Photo by
Vadim Bogulov on Unsplash
You woke up this morning as a graduate—the first day of the rest of your life. Has your career started? If you want to exceed your targeted success goals, you should be at least two years into your career today. The last two years of your formal education should have just been about finishing a commitment to a degree, an insurance policy against things going wrong, and you have to go out and look for any job to support yourself. You should find a career by your junior year, even if you offer to work as a low-paid/unpaid intern. Kudos if you score a real paid job while finishing your education.

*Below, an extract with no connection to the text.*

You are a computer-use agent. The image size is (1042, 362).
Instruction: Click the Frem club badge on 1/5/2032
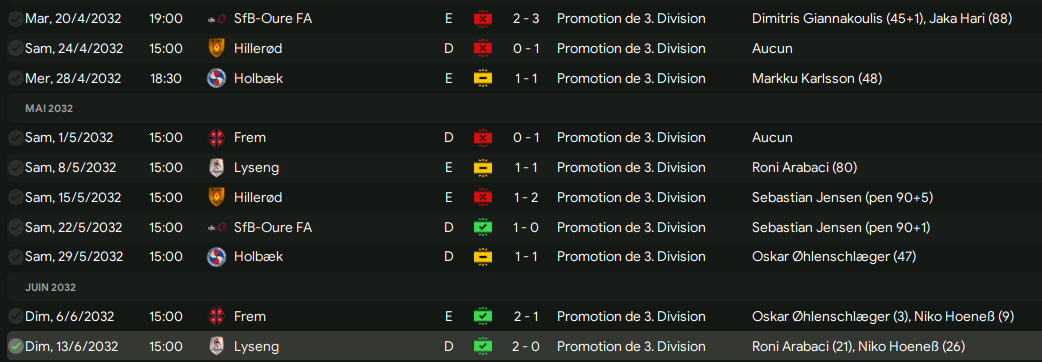point(217,137)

Why You Should Overlap Education and Career
An academic education is an inadequate preparation for productivity in natural free-market capitalism. The people teaching you have often not experienced exceptional success in the real free market. You are subjected to a lot of academic critical theory, ways to research, learn independently, and muster the discipline to focus on getting a job done on time. By overlapping real career experience, you can get more out of both while jump-starting your career.
No Career Yet
A good way of narrowing your education to prepare for a specific career is to take career aptitude tests overlayed with IQ strength tests to determine your competitive advantages to succeed in a given career. To complete your career selection, consider how much money you can expect to make in the free market with your career capabilities, a simple internet search for job offers. Could you ensure you can cover the self-sufficient lifestyle you want for yourself?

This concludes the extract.